◆ **Dataset entries**
Start of Block
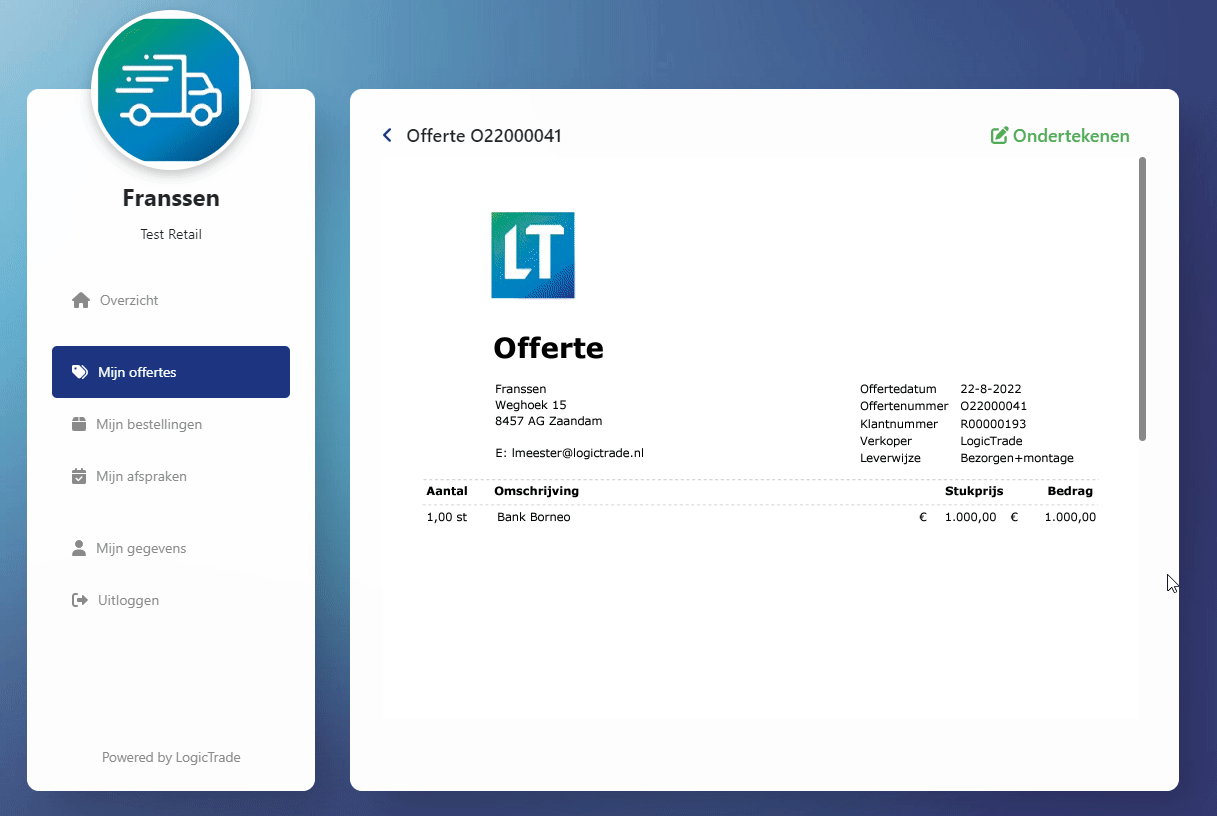This screenshot has height=816, width=1217.
Task: Click the tag icon for Mijn offertes
Action: point(80,372)
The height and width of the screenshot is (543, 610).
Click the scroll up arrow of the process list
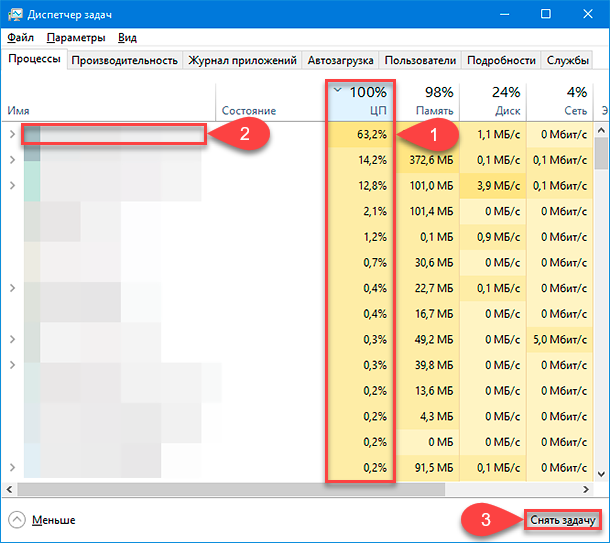coord(601,130)
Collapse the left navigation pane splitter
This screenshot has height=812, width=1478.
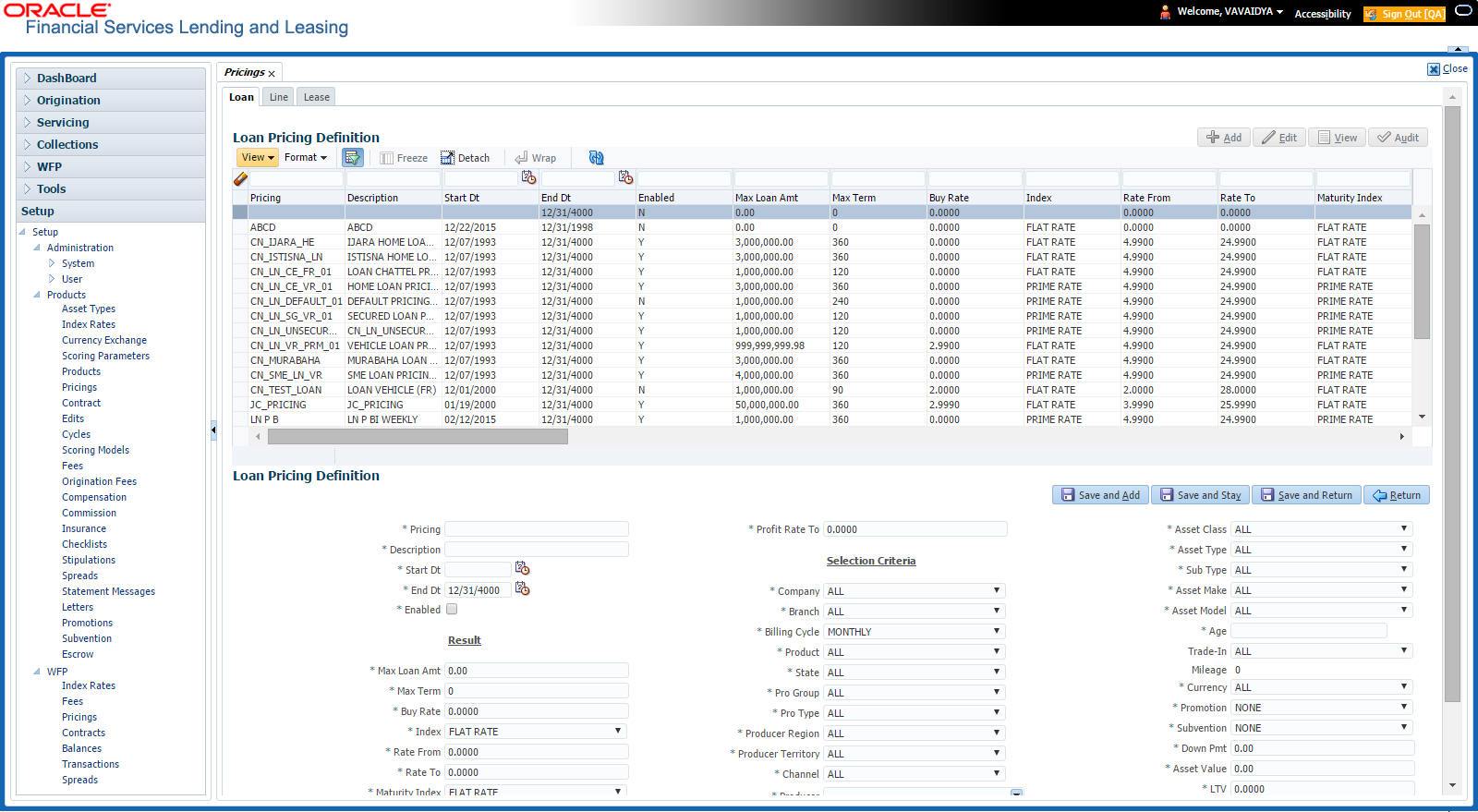tap(213, 430)
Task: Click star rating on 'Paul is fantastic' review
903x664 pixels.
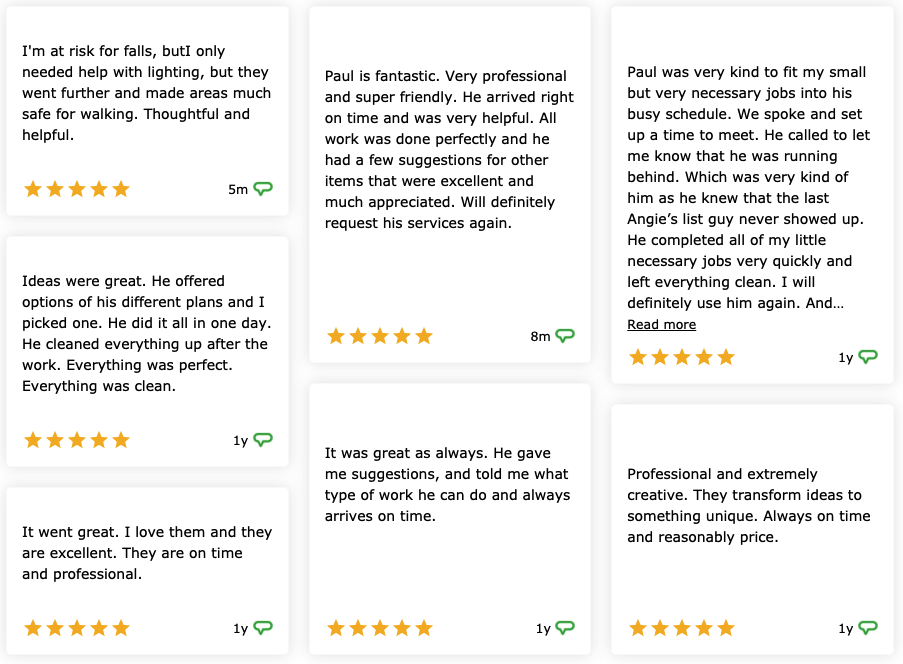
End of Block
◆ **ABOUT THIS TASK**
Every line above from the one with "The height and" down to the one with "Task: Click star" must be written out exactly, and no picture may appear.

◆ **OUTPUT**
The height and width of the screenshot is (543, 610).
Click the scroll up arrow of the process list
coord(601,130)
Collapse the left navigation pane splitter
This screenshot has height=812, width=1478.
tap(213, 430)
Task: Click star rating on 'Paul is fantastic' review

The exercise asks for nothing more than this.